● WHAT TO PRODUCE:
The exercise calls for exact output of the lines between the one that contains "Task: Open the 地标 STATE dropdown arrow" and the end of the data, with both ends kept and pictures left out.

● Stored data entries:

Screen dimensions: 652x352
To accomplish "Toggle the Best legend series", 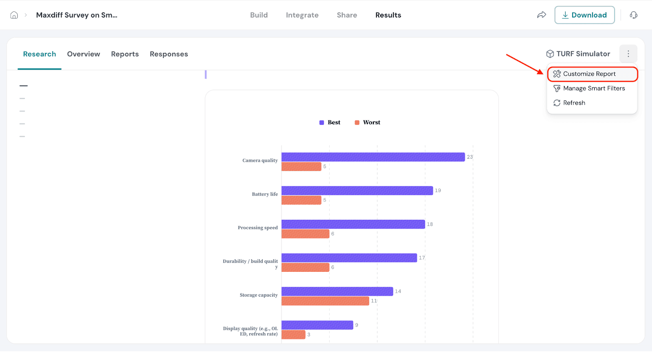I will click(x=330, y=122).
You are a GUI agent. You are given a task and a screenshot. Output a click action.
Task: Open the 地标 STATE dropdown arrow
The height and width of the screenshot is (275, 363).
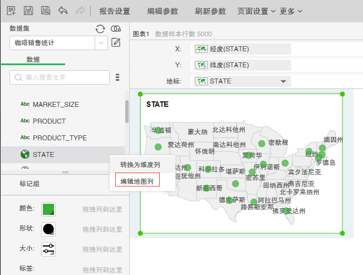(283, 81)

● SOLUTION FOR THIS TASK:
Task: Open the 地标 STATE dropdown arrow
The height and width of the screenshot is (275, 363).
(283, 81)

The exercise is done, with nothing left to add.